À Kinshasa, la première édition des Conférences annuelles du Service public (CASP 2025) a mis en exergue les enjeux de la modernisation de l’administration congolaise.
Invitée à intervenir sur le thème « Intelligence artificielle et efficacité du service public : le cas de l’Éducation nationale », la Ministre d’État, Ministre de l’Éducation nationale et Nouvelle Citoyenneté, Raïssa Malu, a pris part à un panel stratégique aux côtés de ses homologues de la Santé publique et du Commerce extérieur, dans un cadre piloté par l’École nationale d’administration (ENA), sous la tutelle du ministère de la Fonction publique.
Dans son allocution, Raïssa Malu a plaidé pour une intégration réfléchie et responsable de l’intelligence artificielle au sein du système éducatif.

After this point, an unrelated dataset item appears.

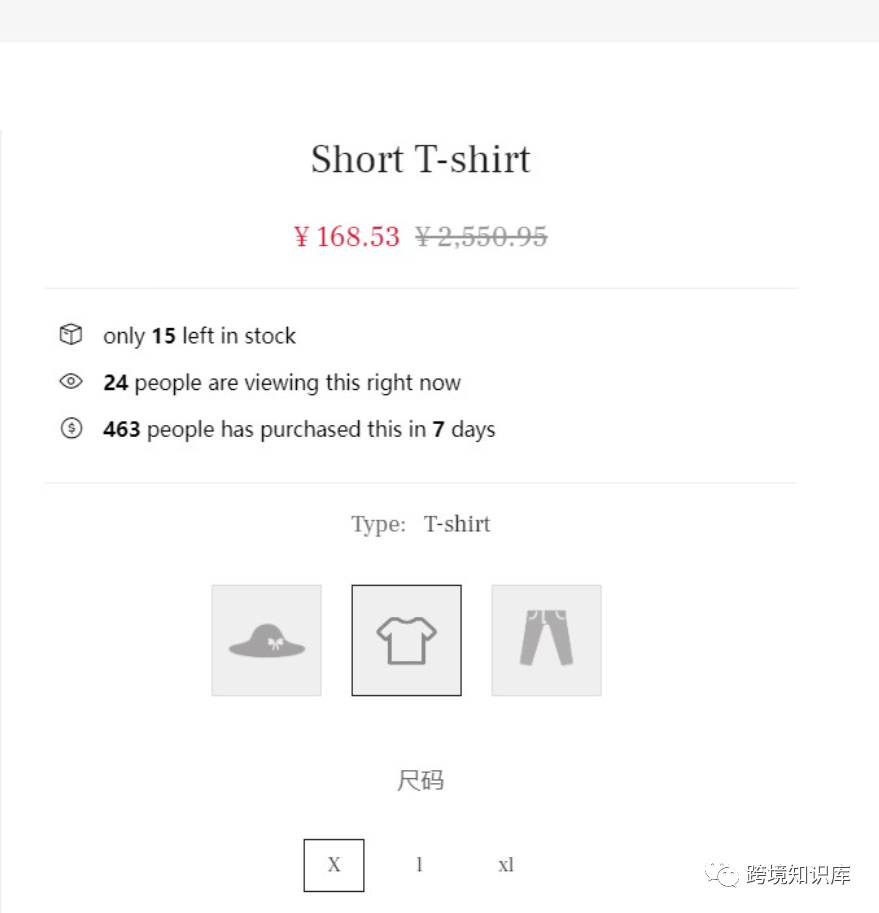
Task: Click the 'only 15 left in stock' text
Action: [x=199, y=336]
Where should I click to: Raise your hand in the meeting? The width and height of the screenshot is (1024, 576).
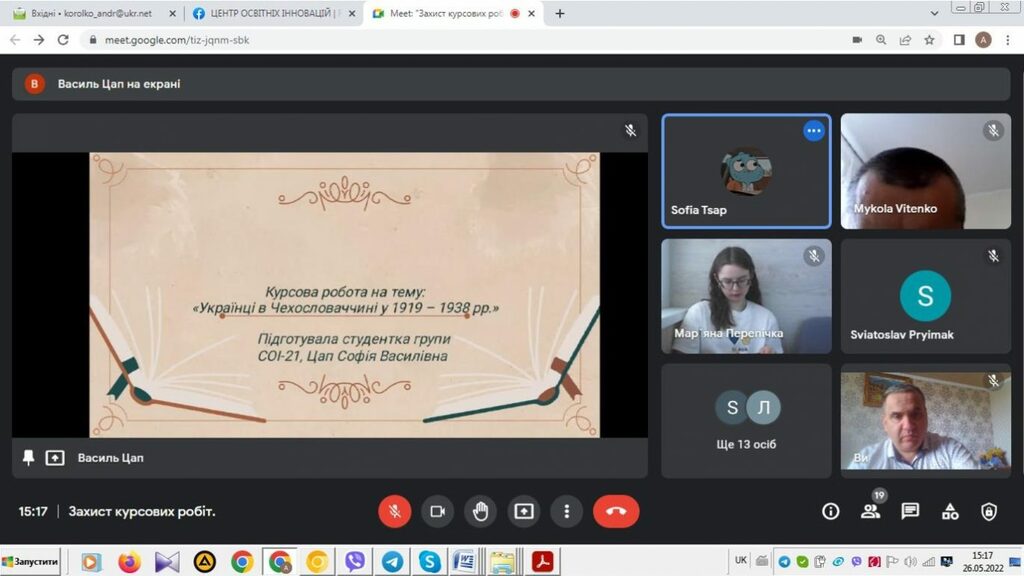click(x=480, y=511)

Loin de toute substitution à l’humain, l’IA, a-t-elle souligné, doit être conçue comme un outil d’appui au service des enseignants, des inspecteurs et des administrateurs.
Elle a insisté sur le renforcement de l’administration éducative du secteur Éducation nationale et Nouvelle Citoyenneté, condition essentielle pour garantir une utilisation éthique, performante et durable des technologies numériques dans l’éducation.
Pour illustrer cette vision, la Ministre d’État a mis en avant l’exemple de la correction automatisée des épreuves de l’Examen d’État, une innovation développée localement qui améliore la rapidité, la traçabilité et la fiabilité des résultats, tout en préservant le rôle central des inspecteurs.
La visite du stand de l’Éducation nationale, marquée par une démonstration scientifique, a permis de présenter les nouvelles orientations pédagogiques ainsi que les efforts de formation et de modernisation inscrits dans le plan quinquennal 2024-2029, affirmant l’ambition d’une éducation congolaise résolument tournée vers la souveraineté numérique et l’efficacité du service public.